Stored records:
========
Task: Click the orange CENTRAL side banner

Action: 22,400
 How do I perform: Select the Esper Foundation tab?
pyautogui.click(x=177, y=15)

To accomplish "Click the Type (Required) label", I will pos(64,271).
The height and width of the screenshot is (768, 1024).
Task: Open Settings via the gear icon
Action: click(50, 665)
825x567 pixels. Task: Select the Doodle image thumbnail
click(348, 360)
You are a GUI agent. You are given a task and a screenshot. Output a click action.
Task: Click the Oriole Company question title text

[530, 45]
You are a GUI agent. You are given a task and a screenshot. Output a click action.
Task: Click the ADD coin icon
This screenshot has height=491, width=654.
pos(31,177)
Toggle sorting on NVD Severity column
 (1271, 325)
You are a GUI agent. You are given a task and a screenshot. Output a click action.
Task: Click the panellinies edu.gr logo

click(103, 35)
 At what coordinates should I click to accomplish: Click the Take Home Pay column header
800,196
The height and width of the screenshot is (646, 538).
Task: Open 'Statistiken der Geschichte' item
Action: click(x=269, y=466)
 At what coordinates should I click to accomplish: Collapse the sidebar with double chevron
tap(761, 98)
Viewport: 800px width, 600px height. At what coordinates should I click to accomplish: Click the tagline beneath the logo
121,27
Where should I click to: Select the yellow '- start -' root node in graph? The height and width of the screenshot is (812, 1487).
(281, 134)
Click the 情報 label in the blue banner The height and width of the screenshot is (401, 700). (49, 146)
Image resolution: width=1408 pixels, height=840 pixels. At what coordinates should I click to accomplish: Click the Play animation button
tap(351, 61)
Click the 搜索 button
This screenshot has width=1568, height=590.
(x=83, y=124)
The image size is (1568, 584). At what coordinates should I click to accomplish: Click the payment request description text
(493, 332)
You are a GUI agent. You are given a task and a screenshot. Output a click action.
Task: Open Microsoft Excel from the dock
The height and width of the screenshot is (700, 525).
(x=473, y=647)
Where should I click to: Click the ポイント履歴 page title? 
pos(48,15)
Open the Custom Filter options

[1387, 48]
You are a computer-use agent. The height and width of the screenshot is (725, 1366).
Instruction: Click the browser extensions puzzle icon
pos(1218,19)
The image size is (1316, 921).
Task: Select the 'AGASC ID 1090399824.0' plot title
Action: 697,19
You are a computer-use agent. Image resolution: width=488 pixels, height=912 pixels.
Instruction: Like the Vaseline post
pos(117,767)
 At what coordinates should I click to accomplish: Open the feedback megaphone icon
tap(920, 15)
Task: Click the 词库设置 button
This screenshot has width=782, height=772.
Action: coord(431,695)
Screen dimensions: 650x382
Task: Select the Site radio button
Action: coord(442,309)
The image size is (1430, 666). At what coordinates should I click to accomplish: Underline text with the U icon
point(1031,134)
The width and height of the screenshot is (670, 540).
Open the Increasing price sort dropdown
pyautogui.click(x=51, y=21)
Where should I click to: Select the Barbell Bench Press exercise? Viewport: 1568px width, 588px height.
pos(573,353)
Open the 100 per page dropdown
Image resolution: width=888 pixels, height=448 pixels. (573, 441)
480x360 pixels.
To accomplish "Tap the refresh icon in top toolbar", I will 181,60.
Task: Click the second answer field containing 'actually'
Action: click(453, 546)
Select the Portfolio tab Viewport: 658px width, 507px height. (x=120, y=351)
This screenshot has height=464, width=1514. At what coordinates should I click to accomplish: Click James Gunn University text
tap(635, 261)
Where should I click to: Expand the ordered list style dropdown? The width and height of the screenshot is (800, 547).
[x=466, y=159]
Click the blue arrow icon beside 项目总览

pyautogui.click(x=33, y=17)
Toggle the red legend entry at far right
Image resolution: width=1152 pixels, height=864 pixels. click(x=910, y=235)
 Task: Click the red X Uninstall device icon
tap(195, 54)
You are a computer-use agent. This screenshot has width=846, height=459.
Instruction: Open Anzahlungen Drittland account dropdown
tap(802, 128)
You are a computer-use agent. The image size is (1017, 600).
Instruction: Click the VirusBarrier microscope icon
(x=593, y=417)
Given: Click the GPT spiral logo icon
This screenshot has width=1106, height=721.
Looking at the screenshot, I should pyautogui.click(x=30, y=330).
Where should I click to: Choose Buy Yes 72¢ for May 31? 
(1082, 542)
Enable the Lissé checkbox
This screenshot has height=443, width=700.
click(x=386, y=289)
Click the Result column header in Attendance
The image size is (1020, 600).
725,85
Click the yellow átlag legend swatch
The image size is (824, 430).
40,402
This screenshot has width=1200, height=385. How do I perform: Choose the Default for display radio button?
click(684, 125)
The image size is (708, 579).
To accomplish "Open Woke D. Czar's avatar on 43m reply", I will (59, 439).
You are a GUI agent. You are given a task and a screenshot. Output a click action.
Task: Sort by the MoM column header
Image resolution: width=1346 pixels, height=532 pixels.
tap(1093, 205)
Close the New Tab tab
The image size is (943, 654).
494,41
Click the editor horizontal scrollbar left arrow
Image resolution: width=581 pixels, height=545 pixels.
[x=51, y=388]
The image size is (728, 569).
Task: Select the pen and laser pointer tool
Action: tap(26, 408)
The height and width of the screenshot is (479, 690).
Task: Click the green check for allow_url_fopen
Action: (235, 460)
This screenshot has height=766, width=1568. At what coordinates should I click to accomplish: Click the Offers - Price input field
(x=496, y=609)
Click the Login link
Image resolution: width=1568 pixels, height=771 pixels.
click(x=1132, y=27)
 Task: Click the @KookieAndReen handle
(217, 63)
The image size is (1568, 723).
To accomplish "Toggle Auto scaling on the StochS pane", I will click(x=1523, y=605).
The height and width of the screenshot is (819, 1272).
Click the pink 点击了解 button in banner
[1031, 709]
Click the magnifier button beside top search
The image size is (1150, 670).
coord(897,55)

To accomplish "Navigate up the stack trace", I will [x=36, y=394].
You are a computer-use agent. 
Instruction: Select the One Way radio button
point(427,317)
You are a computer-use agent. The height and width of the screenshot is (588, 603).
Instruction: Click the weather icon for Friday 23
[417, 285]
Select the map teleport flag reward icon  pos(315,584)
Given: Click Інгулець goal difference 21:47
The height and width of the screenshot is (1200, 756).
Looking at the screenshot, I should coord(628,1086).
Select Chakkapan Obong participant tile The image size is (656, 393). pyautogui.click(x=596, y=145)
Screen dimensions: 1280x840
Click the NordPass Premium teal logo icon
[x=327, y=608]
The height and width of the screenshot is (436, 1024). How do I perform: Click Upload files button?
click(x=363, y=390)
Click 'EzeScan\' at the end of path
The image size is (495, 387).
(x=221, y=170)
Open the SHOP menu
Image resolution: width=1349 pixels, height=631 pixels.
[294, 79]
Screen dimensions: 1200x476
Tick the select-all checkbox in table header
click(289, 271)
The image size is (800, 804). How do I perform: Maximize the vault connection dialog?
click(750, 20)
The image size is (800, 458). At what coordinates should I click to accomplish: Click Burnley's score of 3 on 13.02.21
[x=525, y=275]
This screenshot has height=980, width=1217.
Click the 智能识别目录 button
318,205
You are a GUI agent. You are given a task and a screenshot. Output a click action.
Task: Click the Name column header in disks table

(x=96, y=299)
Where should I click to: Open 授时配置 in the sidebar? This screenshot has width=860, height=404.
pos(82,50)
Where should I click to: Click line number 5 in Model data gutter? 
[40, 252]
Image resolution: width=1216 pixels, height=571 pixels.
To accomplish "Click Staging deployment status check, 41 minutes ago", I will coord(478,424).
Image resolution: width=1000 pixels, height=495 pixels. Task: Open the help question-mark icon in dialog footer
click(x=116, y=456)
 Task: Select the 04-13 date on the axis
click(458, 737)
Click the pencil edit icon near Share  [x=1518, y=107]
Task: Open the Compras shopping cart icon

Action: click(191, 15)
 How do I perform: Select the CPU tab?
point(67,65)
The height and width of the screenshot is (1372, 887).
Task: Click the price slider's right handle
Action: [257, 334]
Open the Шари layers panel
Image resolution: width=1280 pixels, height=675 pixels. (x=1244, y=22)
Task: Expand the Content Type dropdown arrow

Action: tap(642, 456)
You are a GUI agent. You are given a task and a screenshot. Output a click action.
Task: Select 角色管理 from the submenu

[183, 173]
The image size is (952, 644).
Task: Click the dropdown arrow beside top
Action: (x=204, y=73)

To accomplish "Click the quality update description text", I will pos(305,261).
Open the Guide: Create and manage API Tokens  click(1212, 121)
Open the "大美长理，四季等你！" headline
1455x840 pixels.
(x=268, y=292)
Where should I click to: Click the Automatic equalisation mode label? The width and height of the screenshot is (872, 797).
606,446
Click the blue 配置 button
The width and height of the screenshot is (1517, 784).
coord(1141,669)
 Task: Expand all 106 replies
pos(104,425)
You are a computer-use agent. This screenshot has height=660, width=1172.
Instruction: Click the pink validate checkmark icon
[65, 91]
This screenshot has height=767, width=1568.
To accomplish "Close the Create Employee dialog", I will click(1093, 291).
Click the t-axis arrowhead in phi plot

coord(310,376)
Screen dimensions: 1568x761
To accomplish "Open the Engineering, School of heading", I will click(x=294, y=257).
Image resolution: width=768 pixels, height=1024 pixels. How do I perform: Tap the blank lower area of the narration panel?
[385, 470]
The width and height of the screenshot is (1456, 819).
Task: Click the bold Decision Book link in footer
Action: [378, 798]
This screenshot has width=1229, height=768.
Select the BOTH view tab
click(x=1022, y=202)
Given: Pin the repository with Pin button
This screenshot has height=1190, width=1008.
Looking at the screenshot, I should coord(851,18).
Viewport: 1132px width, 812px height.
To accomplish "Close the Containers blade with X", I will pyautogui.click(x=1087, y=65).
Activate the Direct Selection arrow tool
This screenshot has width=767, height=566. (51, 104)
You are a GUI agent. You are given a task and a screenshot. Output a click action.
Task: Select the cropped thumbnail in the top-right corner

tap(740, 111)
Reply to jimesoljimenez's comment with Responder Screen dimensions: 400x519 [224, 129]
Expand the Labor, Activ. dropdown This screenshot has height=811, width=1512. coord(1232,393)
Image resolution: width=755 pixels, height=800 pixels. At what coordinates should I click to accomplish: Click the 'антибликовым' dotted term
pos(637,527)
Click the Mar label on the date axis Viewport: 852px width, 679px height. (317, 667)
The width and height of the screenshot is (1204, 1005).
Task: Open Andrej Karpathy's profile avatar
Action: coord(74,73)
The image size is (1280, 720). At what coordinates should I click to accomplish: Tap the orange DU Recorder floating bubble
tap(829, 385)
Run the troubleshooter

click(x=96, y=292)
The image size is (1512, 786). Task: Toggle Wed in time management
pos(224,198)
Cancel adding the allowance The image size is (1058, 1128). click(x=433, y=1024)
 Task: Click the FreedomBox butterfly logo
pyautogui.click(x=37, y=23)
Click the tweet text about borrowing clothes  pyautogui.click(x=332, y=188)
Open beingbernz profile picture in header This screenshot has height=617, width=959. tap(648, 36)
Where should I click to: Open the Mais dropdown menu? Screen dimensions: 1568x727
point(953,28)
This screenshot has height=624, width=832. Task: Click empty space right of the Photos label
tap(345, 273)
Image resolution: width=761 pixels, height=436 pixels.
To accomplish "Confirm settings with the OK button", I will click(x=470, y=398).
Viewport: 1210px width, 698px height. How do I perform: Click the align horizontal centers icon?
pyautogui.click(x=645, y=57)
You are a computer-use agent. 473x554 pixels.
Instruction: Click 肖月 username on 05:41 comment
========
Task requirements
Lines of the data above that include the string "comment" must each be copied.

Solution for this problem
Reply to jimesoljimenez's comment with Responder Screen dimensions: 400x519 [224, 129]
Instruction: Click 肖月 username on 05:41 comment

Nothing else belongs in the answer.